Lent has always been tied to the three practices of prayer, fasting and almsgiving. It has always been that order – praying – fasting – almsgiving. As we were traditionally taught, the forty days of Lent is a preparation to draw our whole selves closer to God. What most of us do during this period of Lent has always been giving up food and drink that we like, or giving up the bad practices which engulf us. For some, it is allocating more minutes for prayer or frequent visit to the chapel. For some, it means giving money to the poor or donate to the church.
While I was still joyfully celebrating the Chinese New Year, a notification popped up on my phone screen. It was from Mark. He shared an article from Cardinal Nolan on collective almsgiving (read article). I took time to ponder on the words written by the Cardinal and we had a little chat on the topic.
Almsgiving – the Bible’s way of describing giving money to the Church to serve those in need.
We are supposed to fast and abstain on Friday and technically the money we save is supposed to be given as alms. This resonates with what the Cardinal mentioned – giving from one’s need to the point of sacrifice.

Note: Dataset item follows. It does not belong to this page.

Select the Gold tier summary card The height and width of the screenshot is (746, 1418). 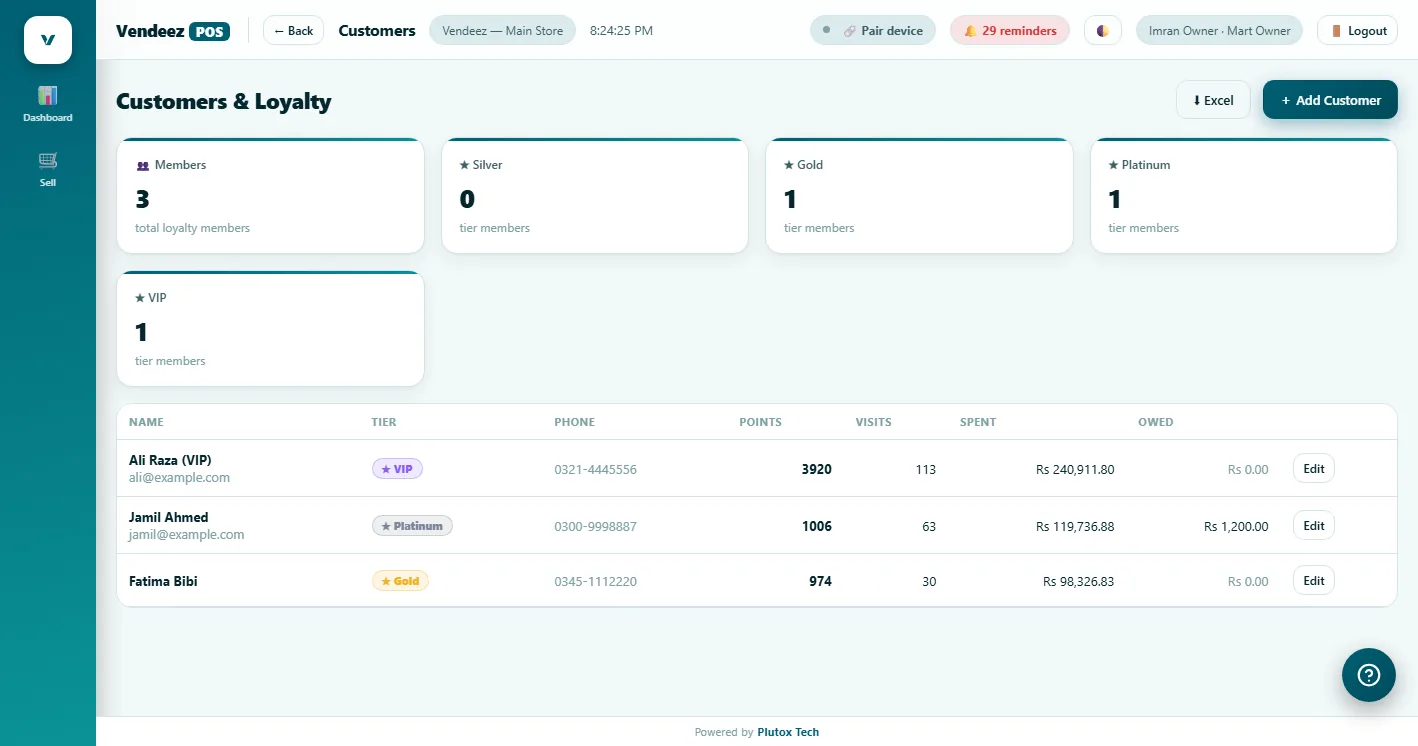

Back in those days when I was a kid, our Sunday school teacher gives us a paper box every Lent. We fill up the box with the little pennies we have and return them on Easter Sunday. But when I moved to West Malaysia, the practice of almsgiving quietly drops off the radar and becomes less important in my life.
Over here in Klang Valley, there are just so many non-profit organisations and non-governmental organisations which we can pledge to help. Sponsor a child through UNICEF! Sponsor an Uganda child through Watoto! Donate to the Society of St. Vincent de Paul! With so many ‘distractions’ around we gradually forget about donating to the Church.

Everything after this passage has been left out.